Sales at Woqod’s convenience stores fell last year after the state-owned fuel company stopped selling cigarettes to customers, the firm has said in an explanation of its 2015 finances this week.
Though Woqod overall posted a QR1.25 billion profit (an 11 percent increase) last year, revenues at Sidra stores declined 4.8 percent to QR152.6 million, the company said in its annual report, which was released yesterday.
The drop was a rare bit of bad financial news for the firm, which also sells jet fuel and shipping oil.
In its report, Woqod said the sale of tobacco products is now banned at its facilities. Several stations told Doha News this morning that cigarettes were removed from their shelves approximately a year ago.
Smoking on the rise
The ban came as smoking rates in Qatar appear to be rising. According to the most recent figures published by the World Health Organization, some 12 percent of residents 15 years and older smoked in 2013, up from 10 percent the previous year.
Regulators around the world have experimented with restrictions on retail sales of tobacco, including banning displays such as the so-called “power-wall” of cigarettes behind the cash register, as a way of cutting smoking rates.
The strategy appears to work, according to research published late last month by the British Medical Journal.
Authorities in Qatar have mulled raising penalties on shops caught selling tobacco to minors and giving malls the power to ticket those found smoking on their premises, among other measures, but those efforts appear to have stalled.
Meanwhile, many residents complain that bans on smoking in public places are poorly enforced.
Maintenance facilities
Woqod – which suddenly increased fuel prices in January – expanded on most other fronts last year, including its petrol station network.
According to officials, its locations are expected to get bigger in the coming years and offer more services, including vehicle maintenance.
The Peninsula reported that Woqod plans to enter into joint ventures with several vehicle manufacturers – starting with Mercedes, Nissan and Toyota – to build onsite garages.
“We are going to develop standalone full car maintenance service facilities at Woqod petrol stations wherever space is available,” Woqod CEO Ibrahim Jaham Al Kuwari told the newspaper.
Sales at Woqod’s existing repair workshops jumped 20 percent last year to QR65.2 million, according to the company’s annual report.
Petrol stations
Woqod said it opening eight new petrol stations last year. That’s four fewer than the company has originally planned to open in 2015.
A further 18 stations are under construction. These include several in and around Doha, such as new locations in Al Muntazah, Musheireb, Al Rayyan and Old Ghanem.
More petrol stations are needed to supply petrol to the growing number of vehicles on Qatar’s roads, where lineups of cars and trucks are often seen in central parts of Doha.
The problem has been exacerbated by the closure of several private facilities, such as the Markhiya Petrol Station near Burger King signal and the petrol station near Villaggio Mall.

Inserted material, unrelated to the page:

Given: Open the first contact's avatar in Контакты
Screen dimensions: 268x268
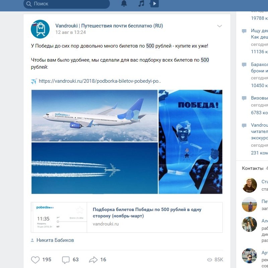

Additionally, there are no signs of activity at the petrol station just north of Landmark Mall, which was closed in 2014 following a fatal explosion at a nearby restaurant, or the old Al Andalus Petrol Station on C-Ring Road, which has remained shuttered ever since an apparent underground explosion in September 2013.
A senior Woqod official told Doha News last November that there are no plans to close Qatar’s remaining private petrol facilities.
However, the company’s annual report suggests otherwise. It says a new station in Al Khor was needed, in part, “to urge some privately-owned petrol stations to stop their trade, either for maintenance or change the nature of their business altogether to other more profitable ventures.”